> WHAT TO PRODUCE: The answer must be one number: how many lines in the data below include the string "agent".

━━━━━━━━━━

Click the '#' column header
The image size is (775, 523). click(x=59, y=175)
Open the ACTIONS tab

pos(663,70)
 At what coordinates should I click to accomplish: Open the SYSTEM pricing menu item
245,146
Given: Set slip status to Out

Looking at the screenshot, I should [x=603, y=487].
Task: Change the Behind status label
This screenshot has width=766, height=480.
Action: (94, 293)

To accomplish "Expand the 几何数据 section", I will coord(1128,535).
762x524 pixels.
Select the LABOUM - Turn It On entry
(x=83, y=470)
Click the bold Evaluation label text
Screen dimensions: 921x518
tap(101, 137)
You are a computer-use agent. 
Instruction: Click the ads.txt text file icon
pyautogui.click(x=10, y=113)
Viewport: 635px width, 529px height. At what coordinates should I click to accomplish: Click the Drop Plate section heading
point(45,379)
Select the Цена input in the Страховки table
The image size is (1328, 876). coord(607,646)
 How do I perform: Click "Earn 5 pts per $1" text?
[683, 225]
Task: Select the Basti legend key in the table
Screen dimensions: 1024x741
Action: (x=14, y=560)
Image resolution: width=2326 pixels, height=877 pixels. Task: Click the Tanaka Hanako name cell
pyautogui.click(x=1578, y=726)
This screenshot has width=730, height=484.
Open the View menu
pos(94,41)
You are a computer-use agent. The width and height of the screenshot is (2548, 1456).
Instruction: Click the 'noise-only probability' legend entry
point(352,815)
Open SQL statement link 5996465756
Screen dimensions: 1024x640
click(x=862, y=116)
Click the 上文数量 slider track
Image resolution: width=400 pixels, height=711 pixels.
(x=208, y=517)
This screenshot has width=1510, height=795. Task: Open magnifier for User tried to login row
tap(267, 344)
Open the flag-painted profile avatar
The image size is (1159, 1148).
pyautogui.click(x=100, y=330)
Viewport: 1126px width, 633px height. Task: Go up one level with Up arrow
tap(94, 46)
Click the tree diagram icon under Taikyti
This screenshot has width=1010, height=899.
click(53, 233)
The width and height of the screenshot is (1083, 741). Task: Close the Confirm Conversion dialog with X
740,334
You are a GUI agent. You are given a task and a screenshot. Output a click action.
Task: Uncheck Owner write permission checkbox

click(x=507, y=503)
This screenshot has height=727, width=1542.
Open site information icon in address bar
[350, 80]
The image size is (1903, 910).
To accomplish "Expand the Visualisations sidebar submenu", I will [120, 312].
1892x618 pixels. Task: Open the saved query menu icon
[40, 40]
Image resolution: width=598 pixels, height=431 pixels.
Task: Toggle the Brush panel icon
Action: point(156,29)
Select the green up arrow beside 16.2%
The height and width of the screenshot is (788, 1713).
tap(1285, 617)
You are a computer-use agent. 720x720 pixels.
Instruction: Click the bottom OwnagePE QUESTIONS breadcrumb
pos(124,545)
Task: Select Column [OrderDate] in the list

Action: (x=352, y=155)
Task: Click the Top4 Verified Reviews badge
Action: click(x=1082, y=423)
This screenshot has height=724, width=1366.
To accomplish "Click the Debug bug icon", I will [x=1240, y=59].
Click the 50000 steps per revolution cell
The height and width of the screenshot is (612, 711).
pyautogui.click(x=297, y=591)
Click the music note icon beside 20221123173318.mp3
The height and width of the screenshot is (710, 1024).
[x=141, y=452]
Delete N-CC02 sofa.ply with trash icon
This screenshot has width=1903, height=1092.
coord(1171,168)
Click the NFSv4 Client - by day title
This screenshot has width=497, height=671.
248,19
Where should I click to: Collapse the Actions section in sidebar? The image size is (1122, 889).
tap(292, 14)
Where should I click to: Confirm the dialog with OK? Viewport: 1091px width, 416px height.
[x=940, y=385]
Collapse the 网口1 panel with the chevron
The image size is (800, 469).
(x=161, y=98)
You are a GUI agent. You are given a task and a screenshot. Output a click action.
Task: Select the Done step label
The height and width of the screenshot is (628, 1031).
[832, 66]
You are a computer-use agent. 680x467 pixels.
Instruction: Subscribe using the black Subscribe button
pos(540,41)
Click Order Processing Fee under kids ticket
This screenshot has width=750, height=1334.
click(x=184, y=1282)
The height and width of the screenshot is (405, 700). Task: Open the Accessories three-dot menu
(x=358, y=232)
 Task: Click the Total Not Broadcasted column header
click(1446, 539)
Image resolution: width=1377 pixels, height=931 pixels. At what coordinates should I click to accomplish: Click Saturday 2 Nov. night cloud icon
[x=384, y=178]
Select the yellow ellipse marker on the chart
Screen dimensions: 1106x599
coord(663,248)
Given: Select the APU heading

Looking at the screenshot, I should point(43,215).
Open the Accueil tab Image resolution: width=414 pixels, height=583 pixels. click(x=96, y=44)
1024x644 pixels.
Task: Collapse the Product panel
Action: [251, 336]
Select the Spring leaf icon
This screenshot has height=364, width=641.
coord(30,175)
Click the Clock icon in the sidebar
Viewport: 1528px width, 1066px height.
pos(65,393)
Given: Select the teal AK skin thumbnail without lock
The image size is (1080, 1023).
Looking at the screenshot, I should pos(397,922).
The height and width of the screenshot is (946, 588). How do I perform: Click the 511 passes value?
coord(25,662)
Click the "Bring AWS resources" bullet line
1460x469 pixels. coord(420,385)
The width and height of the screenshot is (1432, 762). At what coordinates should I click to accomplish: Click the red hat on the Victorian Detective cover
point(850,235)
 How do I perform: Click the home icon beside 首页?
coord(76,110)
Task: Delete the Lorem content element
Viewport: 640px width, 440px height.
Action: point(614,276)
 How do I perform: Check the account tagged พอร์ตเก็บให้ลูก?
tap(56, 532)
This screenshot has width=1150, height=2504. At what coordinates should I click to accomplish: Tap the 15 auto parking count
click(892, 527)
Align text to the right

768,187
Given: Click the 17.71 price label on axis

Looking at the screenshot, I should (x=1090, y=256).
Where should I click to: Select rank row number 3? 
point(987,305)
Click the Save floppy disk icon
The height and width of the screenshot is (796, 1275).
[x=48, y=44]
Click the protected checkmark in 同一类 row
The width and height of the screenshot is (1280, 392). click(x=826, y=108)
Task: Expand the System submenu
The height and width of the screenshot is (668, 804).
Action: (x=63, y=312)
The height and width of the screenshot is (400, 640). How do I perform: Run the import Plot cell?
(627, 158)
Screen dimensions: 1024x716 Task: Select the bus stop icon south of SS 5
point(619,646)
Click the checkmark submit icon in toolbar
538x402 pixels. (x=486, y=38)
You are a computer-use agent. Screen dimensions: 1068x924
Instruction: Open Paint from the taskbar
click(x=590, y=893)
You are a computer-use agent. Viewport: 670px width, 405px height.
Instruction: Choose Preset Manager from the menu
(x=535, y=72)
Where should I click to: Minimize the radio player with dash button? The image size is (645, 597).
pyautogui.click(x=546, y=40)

━━━━━━━━━━

> ANSWER BOX: 8